According to Article 3 Care of the young Persons Act, a decision of care should be taken if the young person is jeopardizing his health or development through a substantial risk of harm due to drugs, crime or other socially destructive behaviour. When this is the case, and it can be stated that necessary care cannot be given with consent from the young person or his guardians, following Article 1 of the Act a decision of compulsory care should be taken. The Supreme Administrative Court had to interpret these Articles in an appeal by the young person N who objected to a decision limiting her freedom of communication and movement as she stayed in a care home. The Court underlined that the application of these rules should not exceed what is a reasonable interpretation of Article 3. The mere fact that the young person is taking chances and exposes herself to risks does not mean that a socially destructive behaviour in the meaning of the Act is a fact. The Court concluded that there was no grounds for deciding on compulsory care in line with Article 3 for N and ruled in favour of the appeal.

  1. HFD 2015 ref 42Compulsory care and the interpretation of the Care of young Persons Act

A young person 17 years old, did not treat his serious diabetes but was not considered as showing a socially destructive behaviour that would lead to compulsory care according to the Care of young Persons Act. Compulsory care can include that a young person is placed in a special youth house where the person responsible for the medical care has the authority to decide the limitations of the young person’s freedom to move and right to integrity. As these are severe constraints of his freedoms and rights, the Court underlines that the applicable Article should not be interpreted too extensively beyond its literal meaning. The mere fact that the young person is exposing himself to a risk does not mean that a socially destructive behaviour is at stake. In this case, the young person C was mistreating his diabetes, not taking the ordinated medication. Accordingly, he is exposing his health to risks that potentially could be life threatening. The Court could, however, not see how that would be a “socially destructive behaviour” according to Article 3 of the Care of young Persons Act nor did the Court find any support for that in the preparatory works. The Court ruled in favour of C and upheld the rulings from the lower courts.

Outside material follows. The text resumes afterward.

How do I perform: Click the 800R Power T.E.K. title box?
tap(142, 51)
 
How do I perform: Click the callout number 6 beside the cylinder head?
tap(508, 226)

  1. HFD 2015 ref 64Conditions for compulsory outpatient psychiatric care

In this case, a patient (M) had been ordered closed psychiatric care following the Act on Psychiatric care. After a couple of months, the closed psychiatric care was changed to compulsory outpatient psychiatric care. M objected to letting the compulsory outpatient psychiatric care continue. She stated that she did not have any serious psychiatric illness and there was no need to give her any care, conditions that should be met according to the Act. The medication given to her did not change anything. The Chief physician asked the Court to order that the treatment would continue. Compulsory outpatient psychiatric care is not really intended to include any kind of force, which means that the criteria in the Act should be restrictively interpreted in relation to outpatient care. The Court stated that the Act is applicable to M’s situation as she has a serious psychiatric illness regulated in Article 3 of the Act. The Court stressed the importance of assessing the patient’s whole situation and carefully measuring the proportionality of the care regarding the intrusion in the autonomy and integrity of the patient. As it was shown that M was lacking capacity to fully understand her illness and had done so for many years, the Court turned down M’s appeal.